REQUIREMENT: Restate the listing below word for word, pictures excluded.

──────── GIVEN RECORDS ────────

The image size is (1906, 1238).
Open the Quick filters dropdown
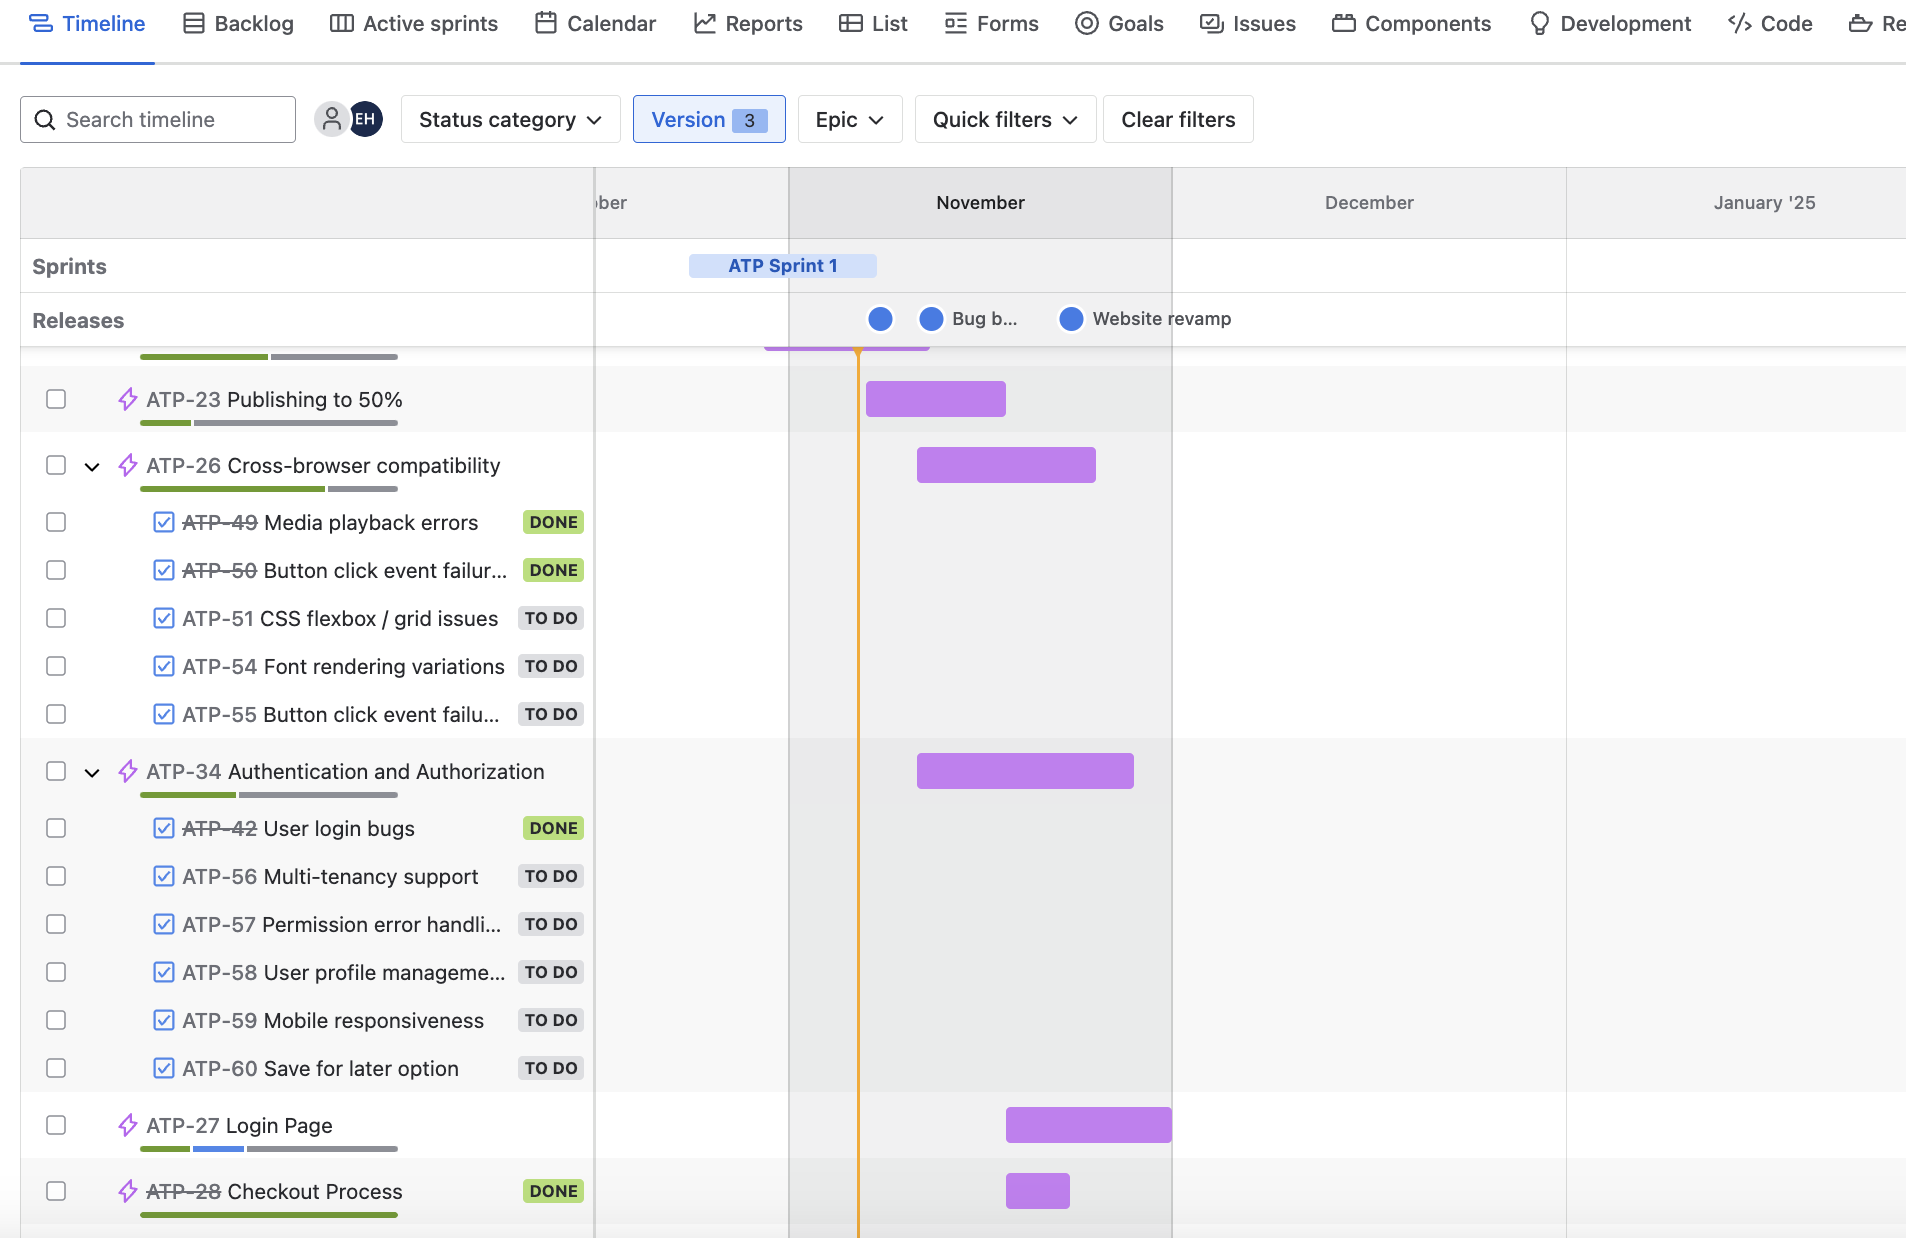coord(1004,119)
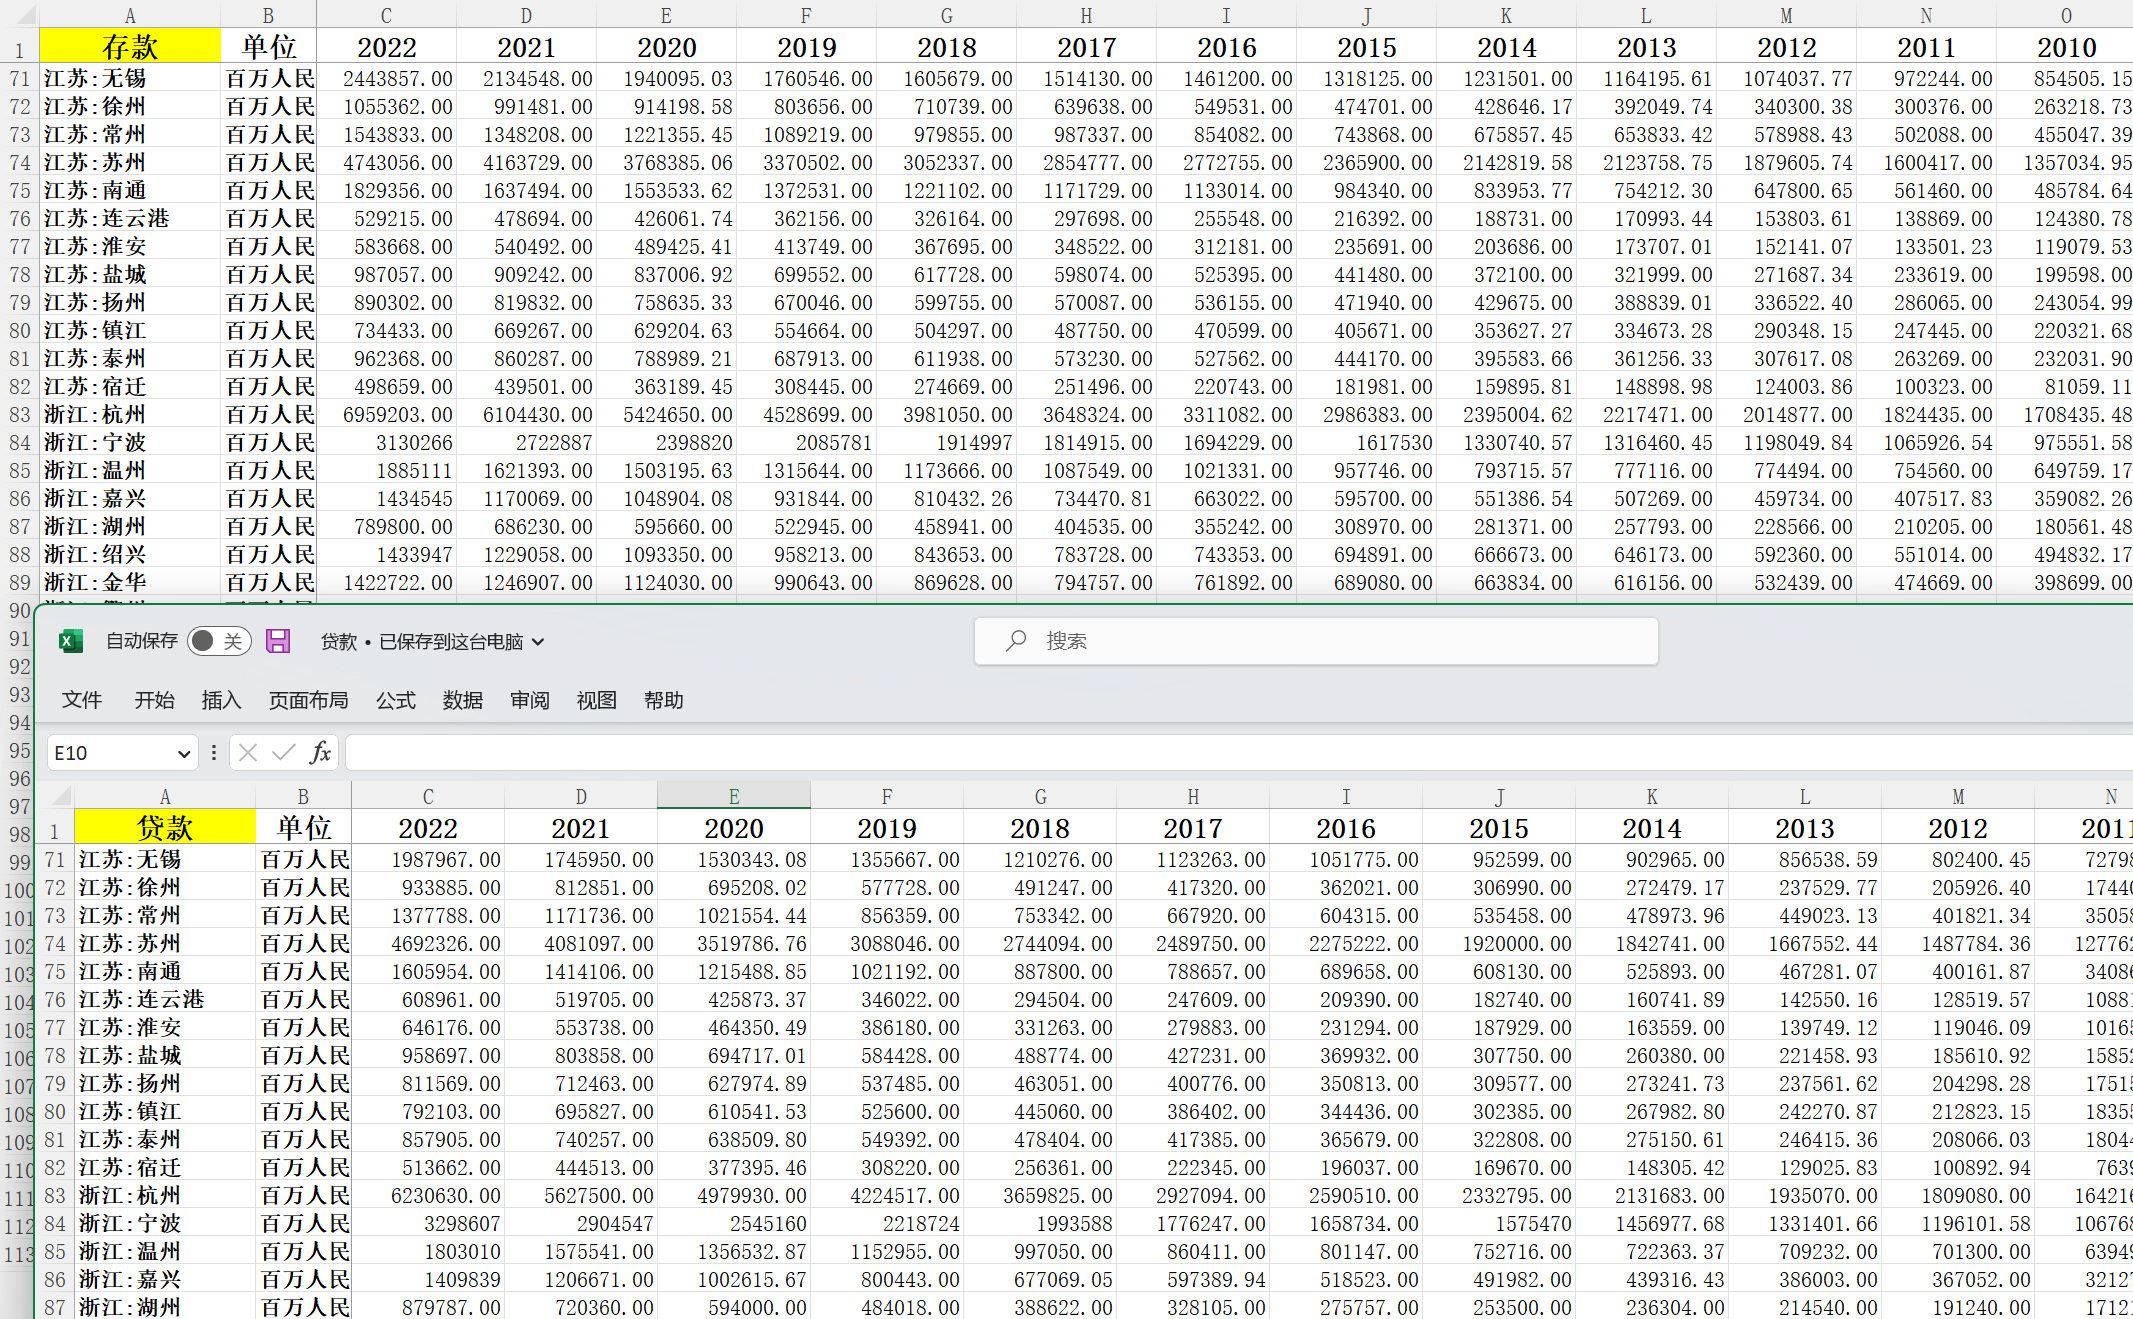Click the formula bar cancel X icon

coord(248,752)
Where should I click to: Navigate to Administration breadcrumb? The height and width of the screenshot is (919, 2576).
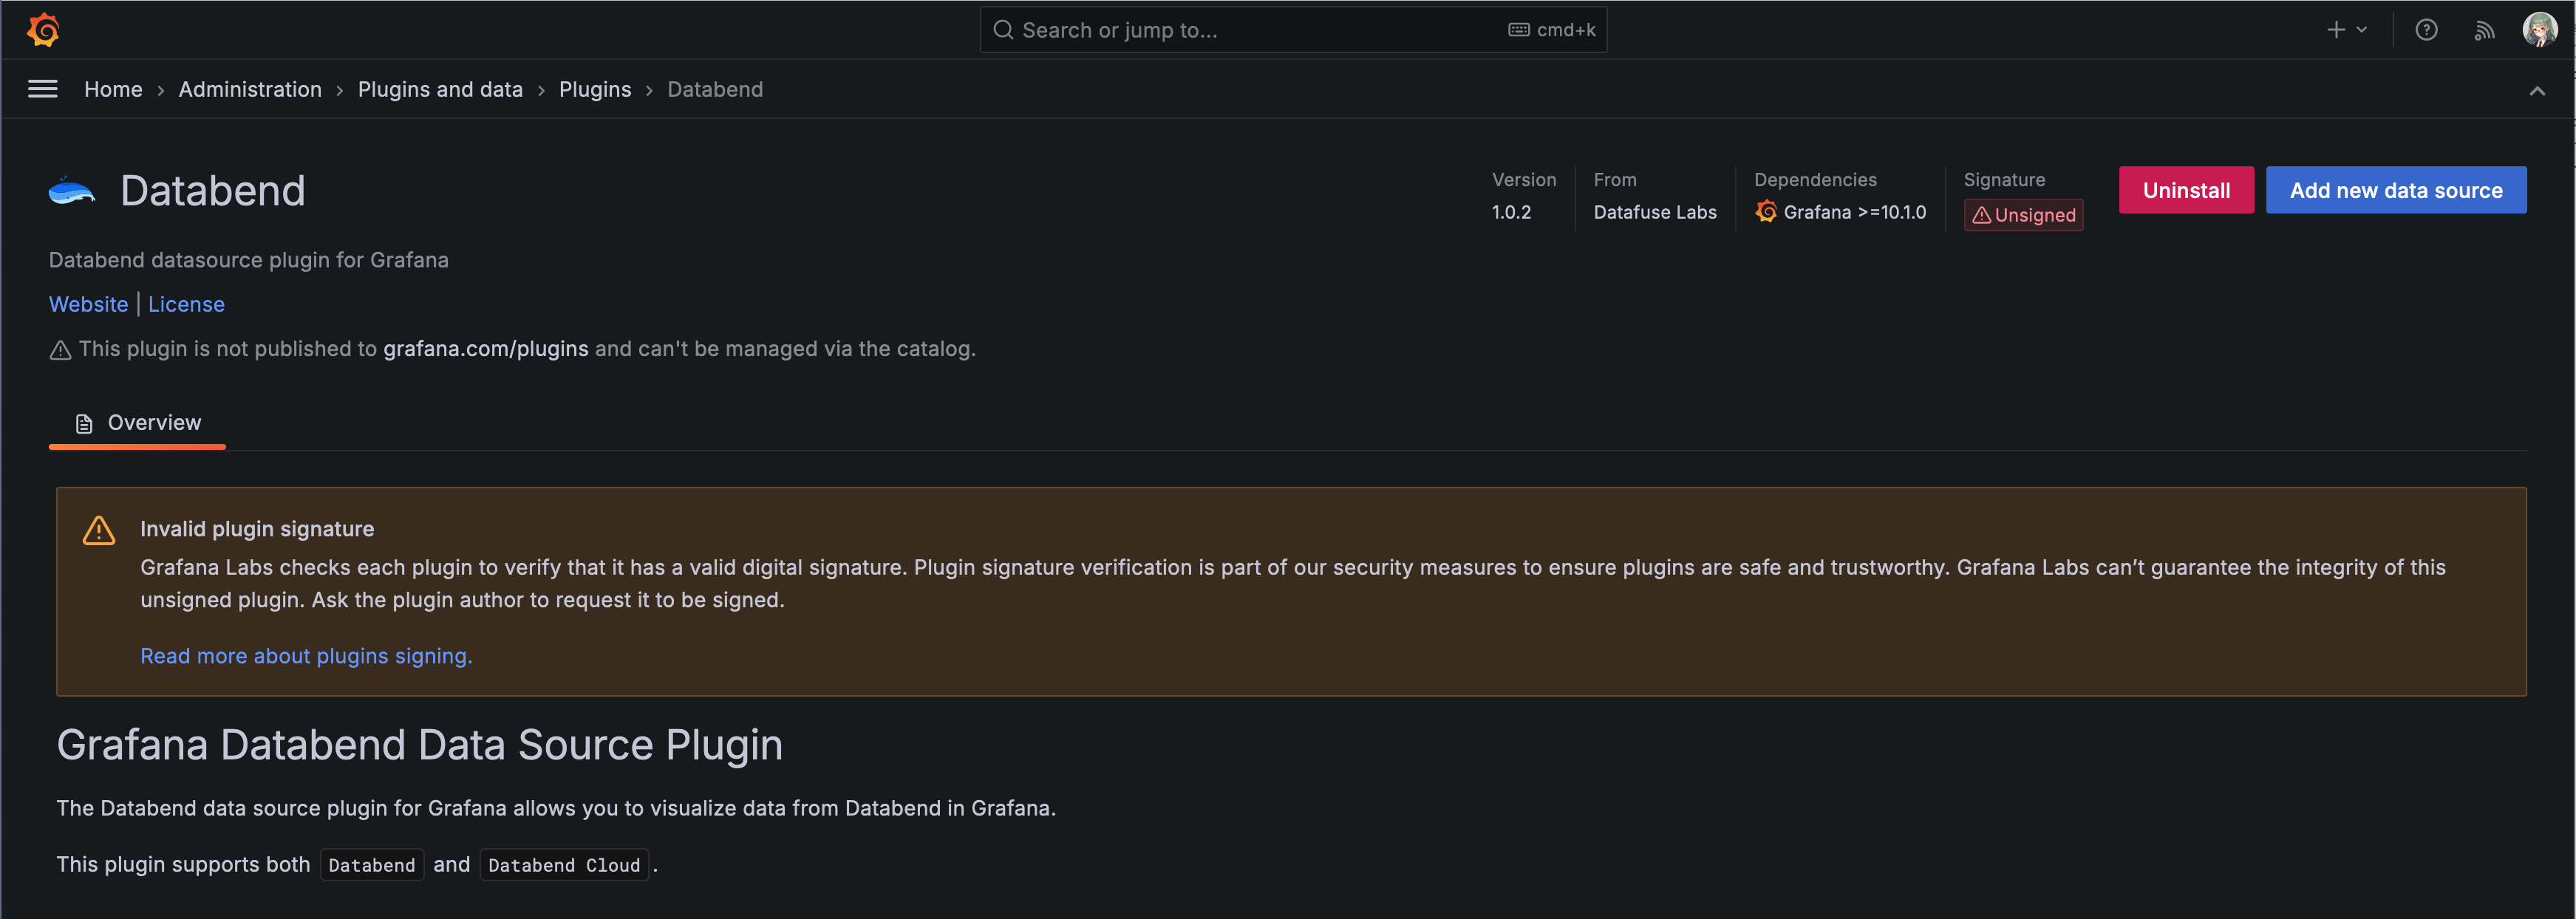coord(250,89)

────────

SOLUTION BELOW:
The image size is (1906, 1238).
Open the Quick filters dropdown
coord(1004,119)
Click the formula bar cancel X icon

coord(248,752)
Where should I click to: Navigate to Administration breadcrumb? The height and width of the screenshot is (919, 2576).
coord(250,89)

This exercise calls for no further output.